The doctor nodded in an absent way, taking up his pipe, which he had let go out, and emptying it, without again looking in the direction of his guest. In a subconscious way, however, he was recalling Faunce as he stood on the steps with Diane, young, handsome, flushed with hope.
“It’s all of it true, yet there’s more behind—more that I couldn’t tell. I never meant to tell it at all, but there’s something, some power inside of us, or above us, that drags things out. I don’t know what fiend it is, but it has pursued me night and day!”
“Some of us call it conscience,” remarked the doctor dryly.
“Call it by any name you choose, it has mastered me, broken me on the wheel!” Faunce paused again; then he collected his thoughts, and went on in a voice so level and cold that it seemed impossible that he was telling a story of his own life. “It’s true that we set out together, and it’s true that Rayburn died of exposure. By that time the storm had cut us off, and we were lost in that cruel wilderness of ice. We buried Rayburn in a drift, Overton repeating what he could remember of the burial service, the storm beating on us and the dogs howling against our feet. Then we pushed on. To stop was death, and we thought we could find the others. They were in the dugout, and had food enough; but we had been delayed by Rayburn, for Overton wouldn’t leave him until he was buried in the snow, and the blizzard had increased. In the midst of it Overton broke his ankle. We had only one sled, so I put him on it, and we pushed on. The food was gone—he had given the last of it to the dogs.
“About this time he began to get like Rayburn—out of his head. I suppose his leg pained him, and he was exhausted. The wind kept howling over the ice, and the cold had frozen straight through my clothing. It seemed to be in my bones, it numbed my very soul. I had no feeling except the desire to live, to escape! But I felt that I was going—going the way Rayburn had gone, the way Overton was surely going. I could feel a kind of madness creeping into my blood. I began to be afraid of death. There was nothing there but blinding ice and snow and the screech of the wind. It sounded as if the Furies were let loose. Once I thought I saw figures in the distance, that help was near; but it was the mirage, and I fancied I was going crazy. I saw, too, that Overton was failing fast. It came over me then that I should die, too, like that! We had to stop to rest the dogs, and I gave him the last pull out of my flask; but he lay in a stupor in the snow. The dogs began to howl. I was born in the country, and I’ve heard it said, when I was a boy, that a dog’s howl meant death. It made me furious, and I remember that I struck at the poor brutes. The cold was fiendish. I could scarcely breathe the freezing air. Overton became unconscious, and didn’t answer me.”
For a moment Faunce stopped, breathing hard.
“I was seized with a sickening fear,” he went on. “I shook—not with cold, but with terror. I tried to lift him on the sled again, but I was no longer strong enough, and it terrified me still more to find that my strength was failing.

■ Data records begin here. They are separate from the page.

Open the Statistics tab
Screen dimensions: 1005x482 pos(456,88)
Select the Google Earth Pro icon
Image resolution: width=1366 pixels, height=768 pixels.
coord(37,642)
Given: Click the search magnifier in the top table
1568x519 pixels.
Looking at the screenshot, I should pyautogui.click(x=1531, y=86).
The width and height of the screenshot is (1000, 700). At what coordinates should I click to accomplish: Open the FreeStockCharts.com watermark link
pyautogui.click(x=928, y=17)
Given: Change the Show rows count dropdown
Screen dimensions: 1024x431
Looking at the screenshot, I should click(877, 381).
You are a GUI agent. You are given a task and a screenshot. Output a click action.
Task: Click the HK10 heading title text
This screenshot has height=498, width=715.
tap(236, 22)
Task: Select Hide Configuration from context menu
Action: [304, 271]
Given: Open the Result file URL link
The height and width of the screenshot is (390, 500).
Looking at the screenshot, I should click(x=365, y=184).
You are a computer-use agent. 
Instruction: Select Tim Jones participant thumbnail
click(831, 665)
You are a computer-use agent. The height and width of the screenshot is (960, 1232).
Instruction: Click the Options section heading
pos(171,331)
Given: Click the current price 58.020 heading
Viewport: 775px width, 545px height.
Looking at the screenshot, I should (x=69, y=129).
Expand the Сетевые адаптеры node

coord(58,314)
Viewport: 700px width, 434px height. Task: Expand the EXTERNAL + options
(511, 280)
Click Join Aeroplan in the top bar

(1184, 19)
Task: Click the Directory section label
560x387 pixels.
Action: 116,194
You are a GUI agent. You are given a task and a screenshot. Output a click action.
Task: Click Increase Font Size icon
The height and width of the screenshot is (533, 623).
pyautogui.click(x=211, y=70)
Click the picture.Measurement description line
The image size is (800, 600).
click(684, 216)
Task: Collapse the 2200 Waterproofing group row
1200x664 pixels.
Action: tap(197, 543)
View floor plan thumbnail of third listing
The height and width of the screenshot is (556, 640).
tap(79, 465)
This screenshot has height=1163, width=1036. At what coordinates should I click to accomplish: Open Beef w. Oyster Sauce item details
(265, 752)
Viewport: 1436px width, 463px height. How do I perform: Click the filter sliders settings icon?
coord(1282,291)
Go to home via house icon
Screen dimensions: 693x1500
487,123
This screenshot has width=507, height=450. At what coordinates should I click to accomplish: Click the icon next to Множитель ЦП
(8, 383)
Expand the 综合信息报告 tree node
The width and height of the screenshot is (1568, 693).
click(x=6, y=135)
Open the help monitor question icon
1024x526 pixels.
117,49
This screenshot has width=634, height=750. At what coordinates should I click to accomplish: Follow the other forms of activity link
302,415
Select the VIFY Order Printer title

He was as helpless as a log of wood, and I heard the howl of the rising gale. If I stayed there, in twelve hours, in less than twelve hours, I should be like him, or worse! I couldn’t face it; it wasn’t human to face it!”
Faunce stopped again, and then went on in a monotonous voice:
“I didn’t look at him again. I got on the sled and made the dogs drag me away. I had to whip them; they didn’t want to leave him. We went a long way before we struck the trail, and as we did so another storm, worse than the first, broke; but the dugout was in sight, the men saw us, and I was saved.”
“And you left Overton out there—alone—in that waste—alive?”